I've been asked a few times over the last couple of months if there's a way to import CSV files into Cassandra without too much work. There are a number of different strategies but I thought I would look at using Spark to do this. The Spark CSV library allows the import of CSV files to create Spark RDDs. Combined with the Datastax Spark Cassandra Connector this makes it simple to import with very little code required.
This example prompts you for the name of a csv file from the command line and imports it into Cassandra. The example currently writes to a CQL table called products
with the following columns:
id [int] | code [text] | description [text] | enabled[boolean] |
---|---|---|---|
1 | FORKAN | Fork 'andles | true |
2 | FOOTPU | Foot Pumps | true |
... | ... | ... | ... |
Obviously you can customise this to suit your needs.

Aim A —
Recast the paragraph in the text above on importing CSV files into Cassandra that begins "I've been asked a few times" as a short bulleted list, keeping its main facts.

Material provided —

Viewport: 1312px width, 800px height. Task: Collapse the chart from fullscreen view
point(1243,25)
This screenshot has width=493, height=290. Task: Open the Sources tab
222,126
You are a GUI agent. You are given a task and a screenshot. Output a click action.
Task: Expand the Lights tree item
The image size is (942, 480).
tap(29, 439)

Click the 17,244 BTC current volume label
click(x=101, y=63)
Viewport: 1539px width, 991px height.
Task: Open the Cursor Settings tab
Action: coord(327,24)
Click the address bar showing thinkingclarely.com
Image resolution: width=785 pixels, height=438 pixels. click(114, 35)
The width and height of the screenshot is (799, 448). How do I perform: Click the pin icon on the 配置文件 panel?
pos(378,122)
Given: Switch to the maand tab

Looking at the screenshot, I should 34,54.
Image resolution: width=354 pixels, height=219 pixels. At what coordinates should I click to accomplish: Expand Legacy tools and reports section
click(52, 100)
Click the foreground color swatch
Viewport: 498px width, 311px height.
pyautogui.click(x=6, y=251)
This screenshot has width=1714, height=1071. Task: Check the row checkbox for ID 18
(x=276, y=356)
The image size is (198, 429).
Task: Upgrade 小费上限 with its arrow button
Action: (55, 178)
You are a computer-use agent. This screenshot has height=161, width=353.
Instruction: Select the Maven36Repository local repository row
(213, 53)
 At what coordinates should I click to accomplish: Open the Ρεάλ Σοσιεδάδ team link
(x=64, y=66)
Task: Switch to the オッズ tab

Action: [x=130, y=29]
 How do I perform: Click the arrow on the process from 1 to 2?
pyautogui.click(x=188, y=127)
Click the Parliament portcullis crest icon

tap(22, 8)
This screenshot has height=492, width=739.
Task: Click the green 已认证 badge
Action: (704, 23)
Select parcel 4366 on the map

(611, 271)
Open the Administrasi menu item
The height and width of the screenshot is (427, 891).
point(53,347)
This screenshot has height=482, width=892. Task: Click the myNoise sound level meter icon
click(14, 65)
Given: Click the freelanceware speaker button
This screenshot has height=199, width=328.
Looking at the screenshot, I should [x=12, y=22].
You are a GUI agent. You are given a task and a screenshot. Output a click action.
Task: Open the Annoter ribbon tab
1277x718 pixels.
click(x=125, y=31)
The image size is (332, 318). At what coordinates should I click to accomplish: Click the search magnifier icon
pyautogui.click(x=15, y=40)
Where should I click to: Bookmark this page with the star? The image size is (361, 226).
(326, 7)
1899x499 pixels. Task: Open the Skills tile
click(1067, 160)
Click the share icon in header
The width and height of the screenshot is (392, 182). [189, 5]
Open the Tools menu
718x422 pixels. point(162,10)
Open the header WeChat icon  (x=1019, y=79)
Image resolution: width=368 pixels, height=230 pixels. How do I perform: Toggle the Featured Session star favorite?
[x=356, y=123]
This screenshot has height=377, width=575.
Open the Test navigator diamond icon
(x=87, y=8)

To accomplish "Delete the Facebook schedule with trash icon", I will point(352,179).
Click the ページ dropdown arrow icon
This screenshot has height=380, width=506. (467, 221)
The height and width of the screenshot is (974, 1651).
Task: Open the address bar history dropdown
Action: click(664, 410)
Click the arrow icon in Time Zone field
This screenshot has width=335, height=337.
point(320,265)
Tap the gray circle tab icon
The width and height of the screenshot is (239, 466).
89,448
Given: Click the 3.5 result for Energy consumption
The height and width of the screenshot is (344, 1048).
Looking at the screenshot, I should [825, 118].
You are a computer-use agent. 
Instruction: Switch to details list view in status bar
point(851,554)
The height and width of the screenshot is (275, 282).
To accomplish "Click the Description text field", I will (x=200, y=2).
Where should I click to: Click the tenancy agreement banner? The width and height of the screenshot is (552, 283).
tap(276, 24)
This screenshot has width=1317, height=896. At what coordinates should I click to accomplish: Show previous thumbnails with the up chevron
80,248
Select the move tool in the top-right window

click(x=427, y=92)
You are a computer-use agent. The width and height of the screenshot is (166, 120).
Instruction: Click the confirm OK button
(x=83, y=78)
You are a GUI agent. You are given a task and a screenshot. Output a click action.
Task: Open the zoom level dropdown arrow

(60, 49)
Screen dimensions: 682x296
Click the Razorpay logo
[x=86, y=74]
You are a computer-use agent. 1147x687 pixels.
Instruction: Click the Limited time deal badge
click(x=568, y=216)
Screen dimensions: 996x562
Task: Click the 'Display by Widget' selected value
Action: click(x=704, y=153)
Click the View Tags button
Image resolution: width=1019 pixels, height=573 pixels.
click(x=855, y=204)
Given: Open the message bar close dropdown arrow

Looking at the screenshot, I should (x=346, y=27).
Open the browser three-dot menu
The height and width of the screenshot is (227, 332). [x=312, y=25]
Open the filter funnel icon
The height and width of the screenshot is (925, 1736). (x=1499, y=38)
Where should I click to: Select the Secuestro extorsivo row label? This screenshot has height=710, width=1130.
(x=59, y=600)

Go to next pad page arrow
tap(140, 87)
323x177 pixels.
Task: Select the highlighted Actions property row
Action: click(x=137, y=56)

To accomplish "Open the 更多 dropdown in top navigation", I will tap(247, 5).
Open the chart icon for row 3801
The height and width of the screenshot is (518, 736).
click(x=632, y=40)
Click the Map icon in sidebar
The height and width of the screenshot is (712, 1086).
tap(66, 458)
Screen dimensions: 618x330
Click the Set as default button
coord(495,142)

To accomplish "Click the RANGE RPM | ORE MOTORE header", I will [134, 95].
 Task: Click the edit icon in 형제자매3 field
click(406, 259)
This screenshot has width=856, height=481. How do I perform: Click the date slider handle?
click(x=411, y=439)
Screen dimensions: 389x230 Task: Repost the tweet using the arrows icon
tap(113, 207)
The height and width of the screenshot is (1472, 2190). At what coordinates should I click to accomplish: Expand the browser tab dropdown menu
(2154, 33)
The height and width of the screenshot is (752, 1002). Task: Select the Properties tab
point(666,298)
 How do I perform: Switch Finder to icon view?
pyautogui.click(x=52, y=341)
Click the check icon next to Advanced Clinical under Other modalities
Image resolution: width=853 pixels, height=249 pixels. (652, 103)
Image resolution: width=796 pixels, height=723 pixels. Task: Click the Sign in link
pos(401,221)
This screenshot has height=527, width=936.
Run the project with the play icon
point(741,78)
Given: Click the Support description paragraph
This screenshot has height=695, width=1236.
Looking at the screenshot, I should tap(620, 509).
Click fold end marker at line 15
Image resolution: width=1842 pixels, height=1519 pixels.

Aim B —
Recast the part of the entries that opens with the line containing "The height and width of the screenshot is (275, 282)." and closes with the line containing "The height and width of the screenshot is (925, 1736).", both lines included, as a numbered list, leaving out blank lines.

Worked solution A —
- People have asked several times over the last couple of months whether CSV files can be imported into Cassandra without much work.
- Of several possible strategies, this one uses Spark.
- The Spark CSV library imports CSV files to create Spark RDDs.
- Combined with the Datastax Spark Cassandra Connector, it makes the import simple, with very little code needed.

Worked solution B —
1. The height and width of the screenshot is (275, 282).
2. To accomplish "Click the Description text field", I will (x=200, y=2).
3. Where should I click to: Click the tenancy agreement banner? The width and height of the screenshot is (552, 283).
4. tap(276, 24)
5. This screenshot has width=1317, height=896. At what coordinates should I click to accomplish: Show previous thumbnails with the up chevron
6. 80,248
7. Select the move tool in the top-right window
8. click(x=427, y=92)
9. You are a computer-use agent. The width and height of the screenshot is (166, 120).
10. Instruction: Click the confirm OK button
11. (x=83, y=78)
12. You are a GUI agent. You are given a task and a screenshot. Output a click action.
13. Task: Open the zoom level dropdown arrow
14. (60, 49)
15. Screen dimensions: 682x296
16. Click the Razorpay logo
17. [x=86, y=74]
18. You are a computer-use agent. 1147x687 pixels.
19. Instruction: Click the Limited time deal badge
20. click(x=568, y=216)
21. Screen dimensions: 996x562
22. Task: Click the 'Display by Widget' selected value
23. Action: click(x=704, y=153)
24. Click the View Tags button
25. Image resolution: width=1019 pixels, height=573 pixels.
26. click(x=855, y=204)
27. Given: Open the message bar close dropdown arrow
28. Looking at the screenshot, I should (x=346, y=27).
29. Open the browser three-dot menu
30. The height and width of the screenshot is (227, 332). [x=312, y=25]
31. Open the filter funnel icon
32. The height and width of the screenshot is (925, 1736). (x=1499, y=38)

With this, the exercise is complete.